*WHAT TO WORK ON*: Convert the data below, from the line containing "You are a computer-use agent." through the line containing "click(119, 360)", into a two-column CSV headed instruction and action, with each row pairing a text with the answer that follows it, each in a single quoted field with line breaks replaced by spaces. Omit the pictures.

*EXTRACTED INFORMATION*:

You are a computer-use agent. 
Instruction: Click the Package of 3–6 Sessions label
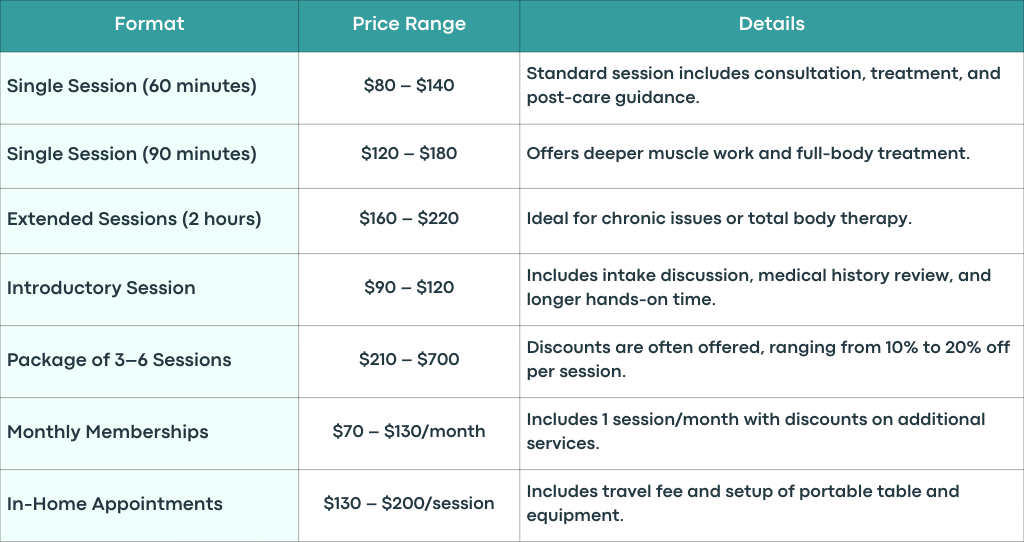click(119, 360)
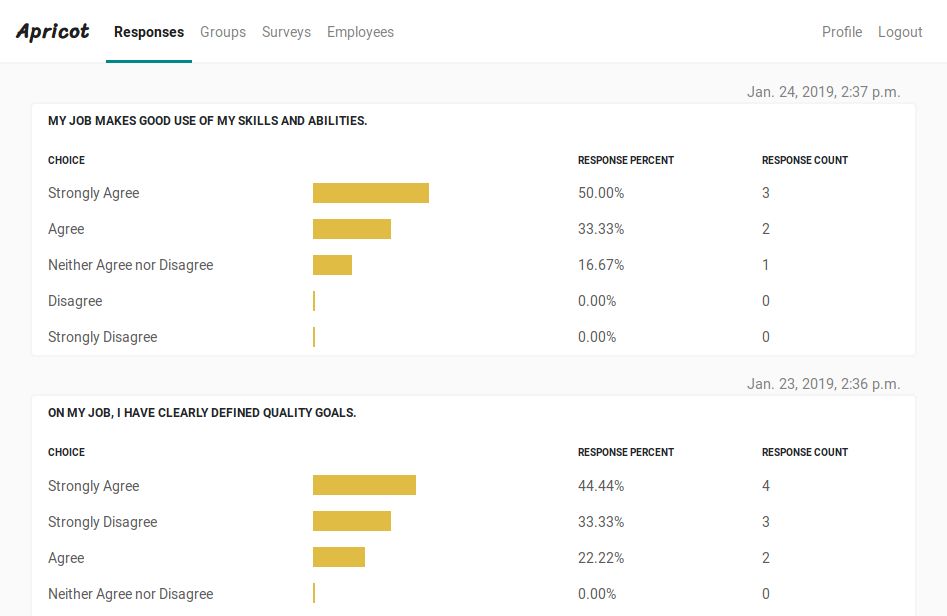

...

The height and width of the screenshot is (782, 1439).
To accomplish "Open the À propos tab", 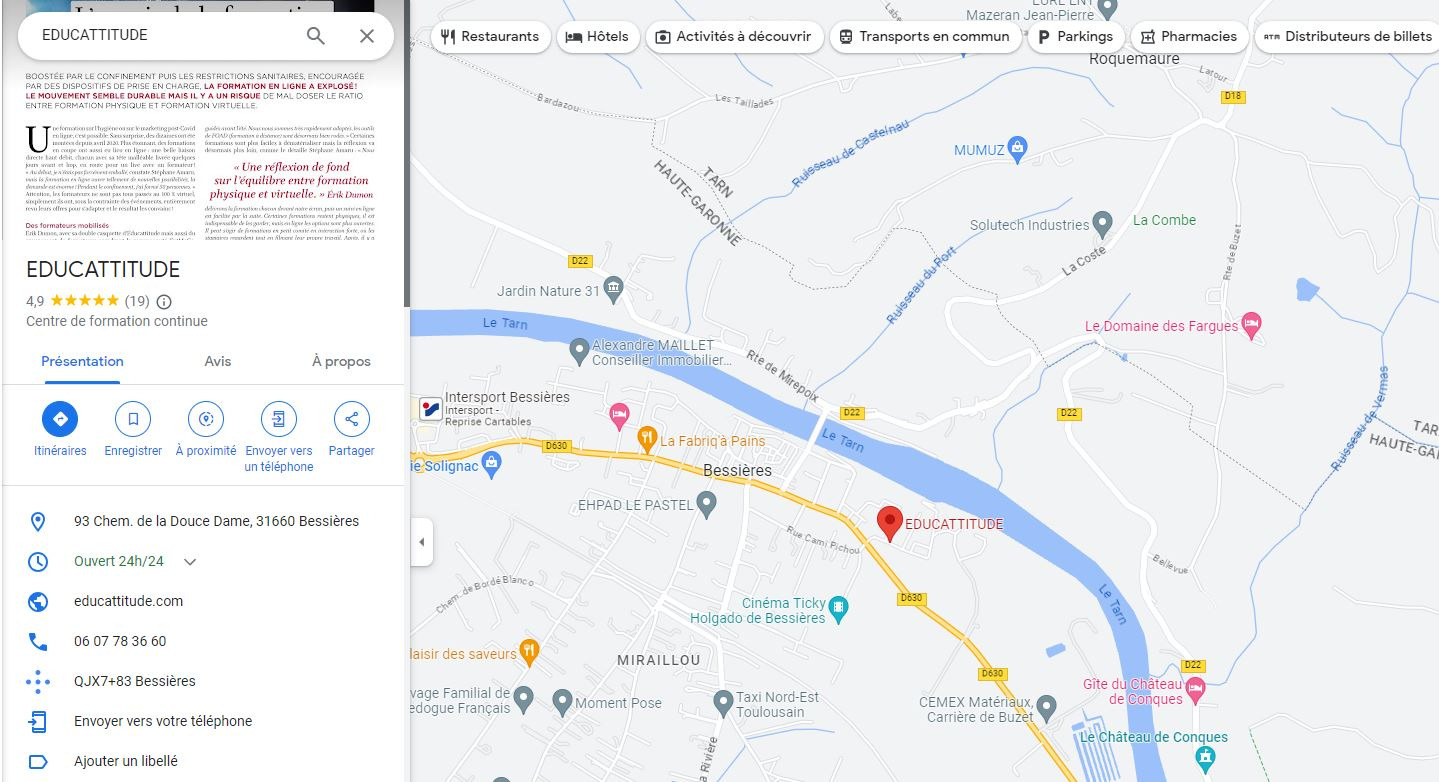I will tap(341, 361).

--

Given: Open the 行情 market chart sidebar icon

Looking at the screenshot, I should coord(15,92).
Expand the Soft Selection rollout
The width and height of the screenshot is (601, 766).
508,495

*FINAL RESULT*:
instruction,action
"You are a computer-use agent. Instruction: Click the Package of 3–6 Sessions label","click(119, 360)"